Anna's eyes met mine over Morgan's head, and I could see the apology there. Her expression told me she had no idea what Morgan was talking about.
Jaxon appeared behind Anna in the doorway, and his jaw tightened when he saw Morgan. His whole body went rigid, tension radiating from every line of his frame in a way that would've been intimidating if Morgan had been capable of reading social cues. “Connor didn't mention—”
“Well, you know Connor.” Morgan laughed, bright and false, cutting him off smoothly like she was conducting an orchestra. “Always forgetting to communicate the details. But I'm here now! Should we go inside? It's freezing out here.”
She didn't wait for an answer. Just walked into Connor's house like she'd done it a thousand times, like the breakup had been a minor inconvenience rather than an actual ending. Like she still belonged there.
I stood in the driveway, frozen like the temperature had dropped another twenty degrees, as Anna mouthed “I'm so sorry,” before disappearing inside after Morgan with Jaxon following close behind, his expression promising that someone was going to get an earful later.
In the distance, I could hear the ATV returning, the engine growing louder the closer it got.
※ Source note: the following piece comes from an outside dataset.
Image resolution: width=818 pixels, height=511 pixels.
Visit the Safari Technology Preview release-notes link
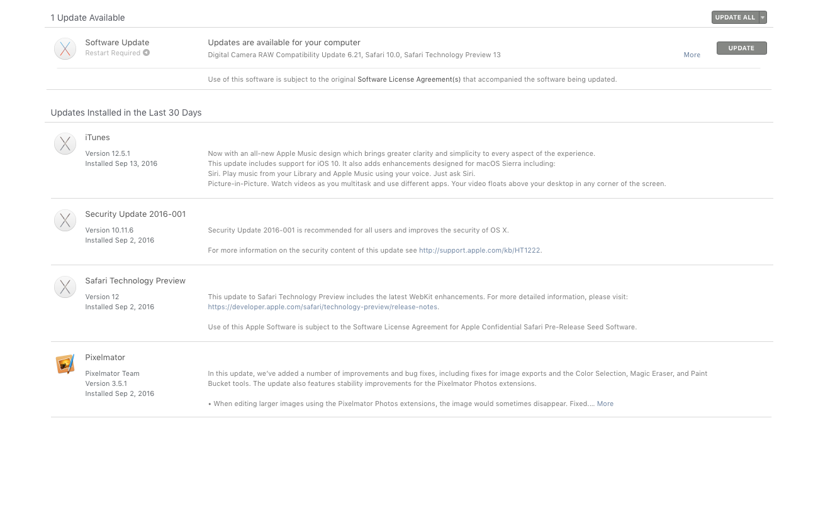[323, 307]
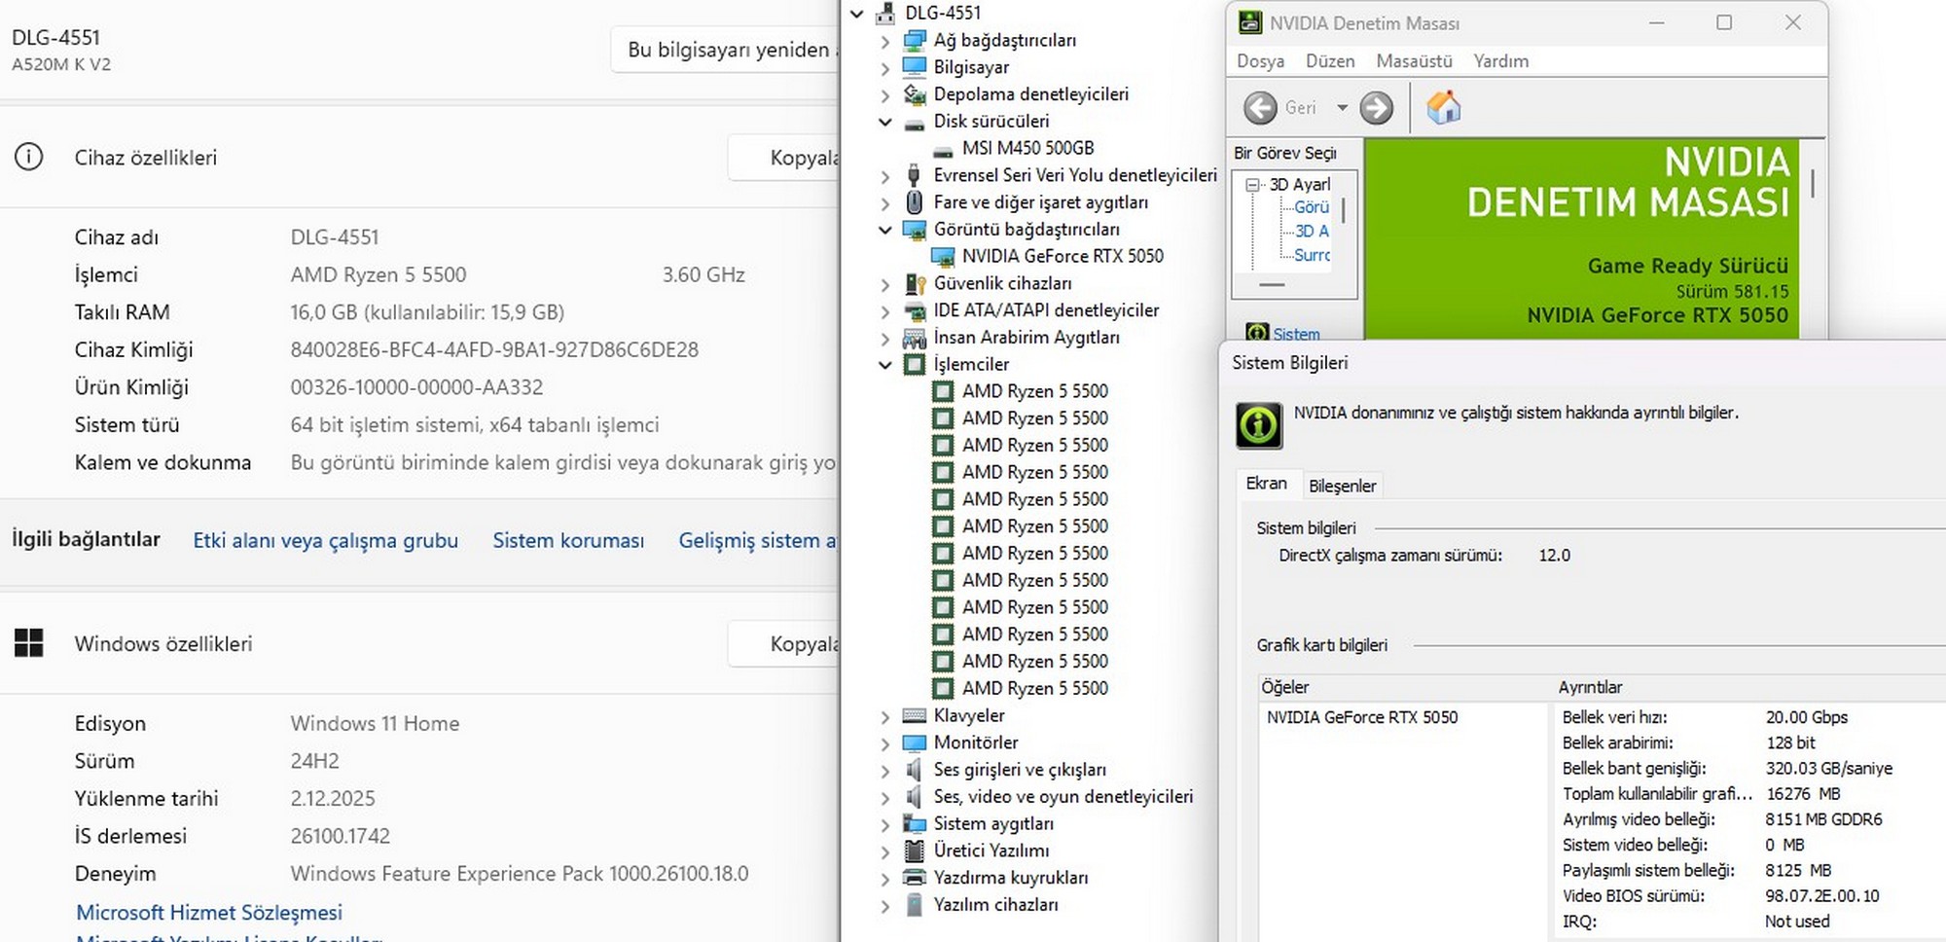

Connor would be here in moments, and I'd have to sit through dinner watching Morgan smile at him, touch his arm, laugh at his jokes in that way that suggested intimacy and history.
Watching her stake her claim even though he'd supposedly ended things.
Watching her win, because people like her always won.
I couldn't do it.
I turned toward my car, keys already in my hand, my whole body screaming to run before this got any worse.
“Harper?”
Connor's voice stopped me like a physical barrier. I looked back and saw him walking from the barn, his expression confused, concerned. He pulled off his work gloves as he approached, his steps quick.
“Where are you going?”
“Home.” The word came out flat, empty, like I'd used up all my emotional capacity loading hay and had nothing left. “I forgot I have…something. I need to go.”
“Harper—”
“Morgan's here.” I forced myself to meet his eyes, to let him see the hurt I couldn't quite hide no matter how hard I tried. “She said you invited her.”
His face went slack, color draining from his features like someone had pulled a plug. “I didn't. I don't know why she'd—Harper, please don't go.”
But I was already moving toward my car, my legs carrying me away on autopilot. “It's been a long day, Connor. Tell Anna I'm sorry.”
“Harper, wait—”
I didn't wait. I couldn't. Because if I stayed, I'd have to sit through dinner watching him with her, and I'd already spent enough months doing that while it killed me piece by piece. I climbed into my car, started the engine with shaking hands, and drove away without looking back.
Behind me, Connor stood in his driveway, and even through the rearview mirror, I could see the frustration on his face. The way his hands clenched at his sides. The way he took a step forward like he might follow, might actually chase after me for once.
But he didn't. He never did.
And that, more than anything else, told me everything I needed to know.